The last area is spiritual energy. Spiritual energy is not only about spending time with God and reading your bible. Spiritual energy is also gained by being engaged with the things you value and growing in areas of character you value. It also has to do with balancing of values within yourself. When your behavior matches your values, this creates a lot of spiritual energy. When your behavior doesn’t match your values, this is a big spiritual energy drain. For example, if you highly value humility but find yourself acting proud or insecure, your spiritual energy goes down. If you value patience, but find yourself losing your temper, you’ll struggle with guilt and self condemnation a lot. This is where a lifestyle of daily repentance, realigning ourselves and asking God’s help for what we have done that disappointed him and ourselves, is key. Then ask for grace to grow and improve in that area and find someone to be accountable to or who can coach you as you develop new habits/rituals in that area of your life. Forgiveness and letting go of offenses is also really important here. Keep short accounts and deal with issues and conflicts quickly rather than letting them build up. Also, make sure you are giving time to the area you feel called to by God, and doing things that fit your gifts, rather than just going to meetings or doing things out of duty. This will help you maintain spiritual energy.
Lastly, I want to mention the area of change. Don’t be stuck in the lie that you can’t change. We all can change and grow into healthier people with God’s help. But everything can’t change all at once. Let me suggest you think about the four areas of energy and chose one or two things you want to improve in this month. Then develop one new habit in that area. Maybe its daily exercise. Start small and be consistent. Then next month, after that new habit has become easy and natural, work on another area and another new habit to help you change and improve. In a year, you could change in 12 key areas. That is a lot of change!

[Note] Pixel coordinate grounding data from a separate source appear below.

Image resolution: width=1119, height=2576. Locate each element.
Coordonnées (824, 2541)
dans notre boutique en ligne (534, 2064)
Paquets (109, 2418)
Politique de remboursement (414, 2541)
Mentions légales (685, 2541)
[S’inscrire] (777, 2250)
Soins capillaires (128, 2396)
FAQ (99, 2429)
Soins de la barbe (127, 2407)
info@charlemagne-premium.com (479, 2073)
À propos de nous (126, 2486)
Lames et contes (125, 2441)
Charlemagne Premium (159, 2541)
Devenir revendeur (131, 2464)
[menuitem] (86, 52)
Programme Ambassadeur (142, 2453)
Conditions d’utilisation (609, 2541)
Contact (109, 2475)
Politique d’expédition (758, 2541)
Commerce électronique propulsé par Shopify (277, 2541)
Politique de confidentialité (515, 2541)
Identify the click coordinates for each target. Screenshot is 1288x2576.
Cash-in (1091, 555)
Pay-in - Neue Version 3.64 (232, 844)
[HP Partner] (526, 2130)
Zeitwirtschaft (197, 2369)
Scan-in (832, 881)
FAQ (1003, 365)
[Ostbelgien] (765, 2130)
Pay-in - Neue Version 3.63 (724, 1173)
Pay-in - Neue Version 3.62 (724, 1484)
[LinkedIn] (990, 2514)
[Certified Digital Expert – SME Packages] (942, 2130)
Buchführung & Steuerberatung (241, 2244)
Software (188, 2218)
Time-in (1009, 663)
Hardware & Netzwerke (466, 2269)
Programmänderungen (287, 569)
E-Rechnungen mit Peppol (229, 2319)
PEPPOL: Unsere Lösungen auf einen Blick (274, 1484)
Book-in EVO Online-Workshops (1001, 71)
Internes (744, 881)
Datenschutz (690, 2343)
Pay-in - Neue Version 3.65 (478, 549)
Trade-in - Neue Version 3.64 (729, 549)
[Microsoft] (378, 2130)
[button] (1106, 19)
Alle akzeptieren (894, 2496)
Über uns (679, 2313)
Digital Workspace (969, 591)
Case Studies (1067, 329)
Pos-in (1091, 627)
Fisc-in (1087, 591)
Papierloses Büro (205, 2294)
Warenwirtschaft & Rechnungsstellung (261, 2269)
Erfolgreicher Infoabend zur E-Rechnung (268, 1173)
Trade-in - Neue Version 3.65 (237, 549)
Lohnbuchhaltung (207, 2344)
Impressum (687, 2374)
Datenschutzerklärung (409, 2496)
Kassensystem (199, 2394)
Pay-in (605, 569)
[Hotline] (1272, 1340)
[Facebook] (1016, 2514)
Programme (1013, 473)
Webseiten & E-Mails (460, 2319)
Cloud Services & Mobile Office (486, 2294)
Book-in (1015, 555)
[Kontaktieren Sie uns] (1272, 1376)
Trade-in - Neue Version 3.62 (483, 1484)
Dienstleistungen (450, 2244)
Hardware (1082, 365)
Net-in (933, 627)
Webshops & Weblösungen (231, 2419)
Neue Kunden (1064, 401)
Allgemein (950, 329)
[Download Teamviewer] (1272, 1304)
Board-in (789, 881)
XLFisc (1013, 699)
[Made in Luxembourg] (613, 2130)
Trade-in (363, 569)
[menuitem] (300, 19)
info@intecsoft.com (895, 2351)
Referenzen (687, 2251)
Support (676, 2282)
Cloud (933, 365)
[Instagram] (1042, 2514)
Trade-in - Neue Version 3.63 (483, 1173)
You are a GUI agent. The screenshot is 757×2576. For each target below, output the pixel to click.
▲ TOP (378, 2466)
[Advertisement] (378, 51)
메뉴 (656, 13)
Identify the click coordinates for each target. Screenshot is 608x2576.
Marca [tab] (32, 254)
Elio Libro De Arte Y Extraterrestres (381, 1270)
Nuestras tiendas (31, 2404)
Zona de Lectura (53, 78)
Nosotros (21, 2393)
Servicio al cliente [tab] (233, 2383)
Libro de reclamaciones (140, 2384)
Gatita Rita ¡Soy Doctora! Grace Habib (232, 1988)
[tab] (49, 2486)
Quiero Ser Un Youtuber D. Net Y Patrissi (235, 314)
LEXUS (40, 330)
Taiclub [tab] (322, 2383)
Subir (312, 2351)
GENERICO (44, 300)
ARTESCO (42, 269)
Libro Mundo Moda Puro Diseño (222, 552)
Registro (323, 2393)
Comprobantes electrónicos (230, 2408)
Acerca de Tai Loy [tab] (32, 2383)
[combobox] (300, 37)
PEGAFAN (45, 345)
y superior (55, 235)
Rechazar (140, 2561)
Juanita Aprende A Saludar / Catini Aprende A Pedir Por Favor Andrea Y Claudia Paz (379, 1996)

I know God desires us to be full of His Spirit, healthy and full of energy every day. This is the abundant life he has provided. Its not His will for us to be exhausted, tired out, or burnt out leaders. God is teaching me new things about stewarding the limited energy He has given me well. He is teaching me to pay attention to how much energy Im giving out, and to make sure Im taking time to renew that energy rather than just continuing to give when there is nothing left to give. I know this is critical to my ability to continue to run this race with endurance, like it speaks of in Hebrews 12. Hoping this article helps you to run well too.